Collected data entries
^^^^^^^^

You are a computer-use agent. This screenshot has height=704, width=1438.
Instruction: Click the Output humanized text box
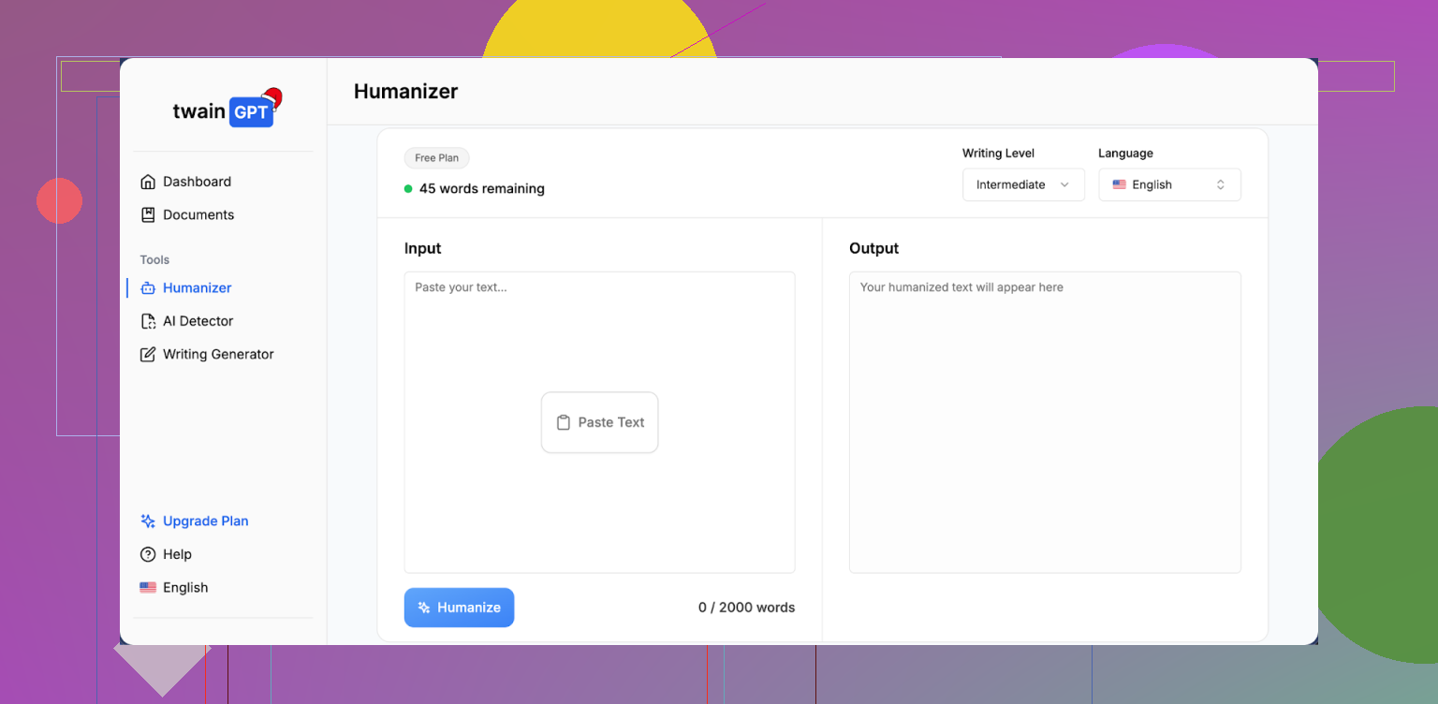point(1044,421)
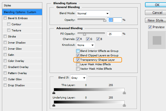
Task: Select Blending Options: Custom in Styles list
Action: [x=22, y=12]
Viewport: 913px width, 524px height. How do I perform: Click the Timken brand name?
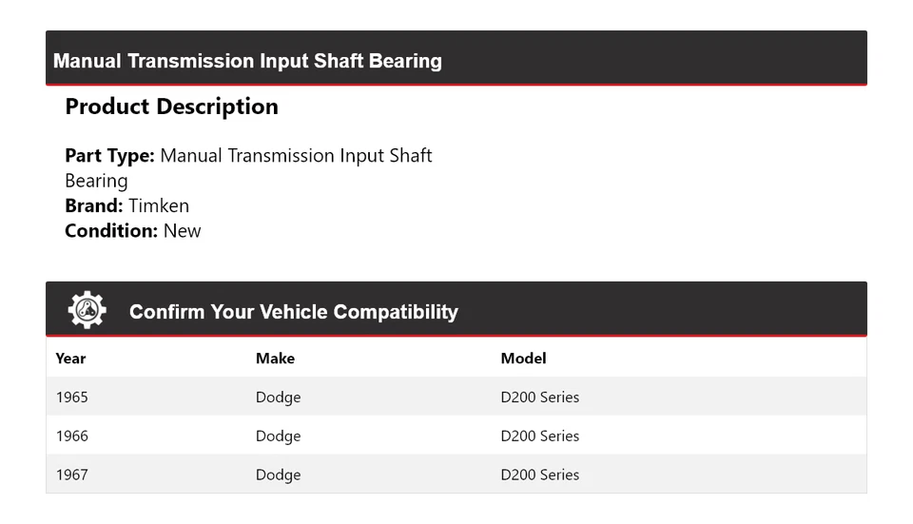point(159,205)
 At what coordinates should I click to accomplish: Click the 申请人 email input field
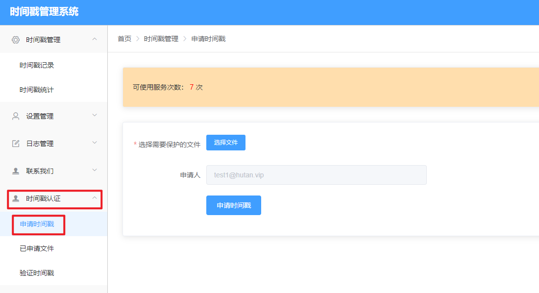coord(316,175)
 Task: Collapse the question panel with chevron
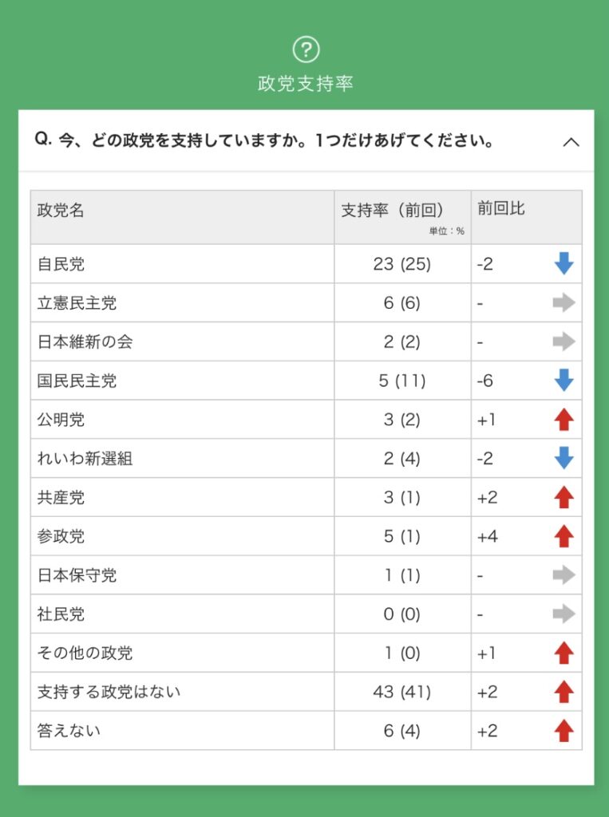tap(571, 143)
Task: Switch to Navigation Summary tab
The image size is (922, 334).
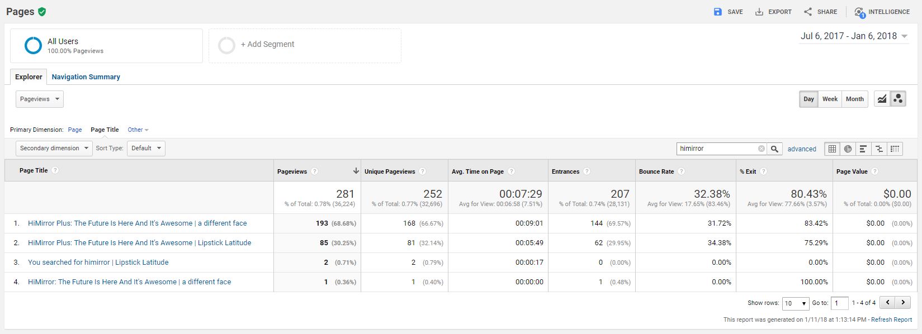Action: tap(86, 77)
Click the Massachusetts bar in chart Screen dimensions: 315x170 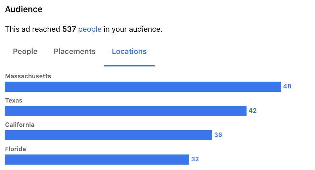tap(143, 87)
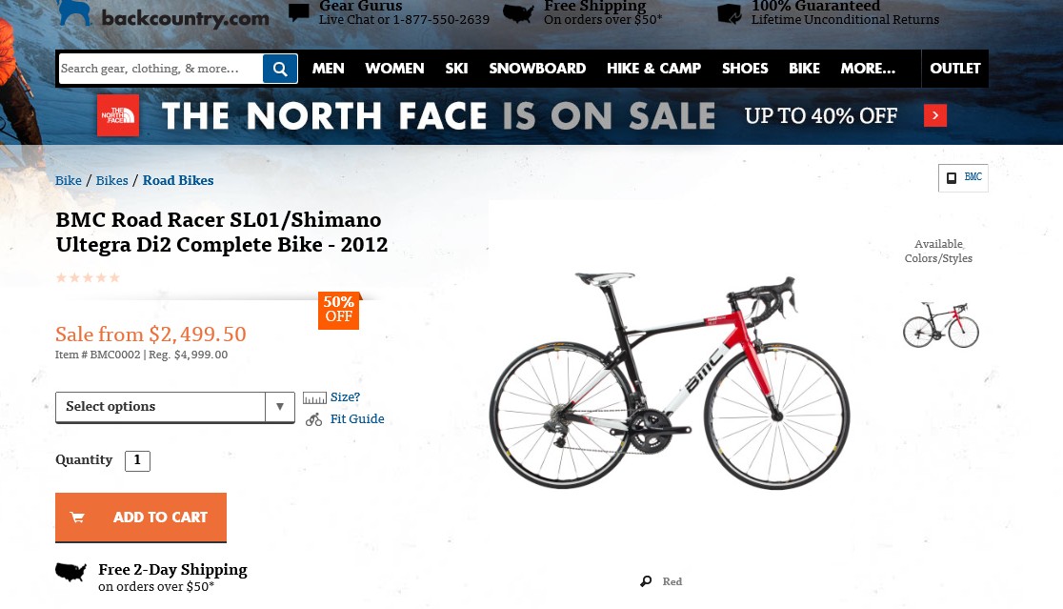This screenshot has width=1063, height=609.
Task: Go to the OUTLET section
Action: coord(954,69)
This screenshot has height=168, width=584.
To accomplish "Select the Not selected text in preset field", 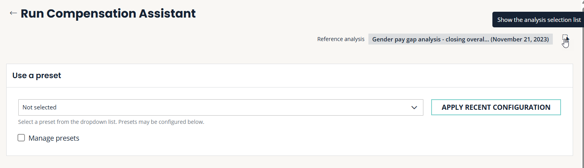I will click(x=39, y=107).
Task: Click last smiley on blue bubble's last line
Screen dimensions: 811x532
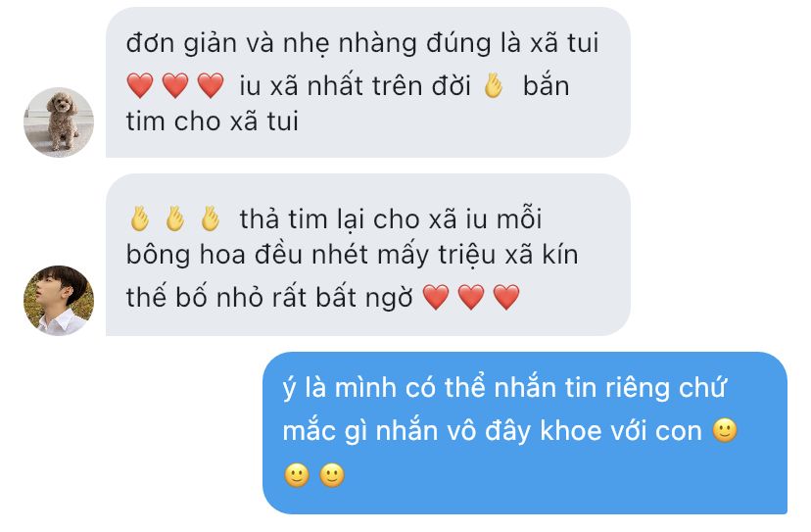Action: pyautogui.click(x=332, y=474)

^^^^^^^^

# Exercise requirements
Pictures stay out. Return exactly the lines from the one with "Task: Click last" through the last line of the data.

# Exercise answer
Task: Click last smiley on blue bubble's last line
Screen dimensions: 811x532
Action: pyautogui.click(x=332, y=474)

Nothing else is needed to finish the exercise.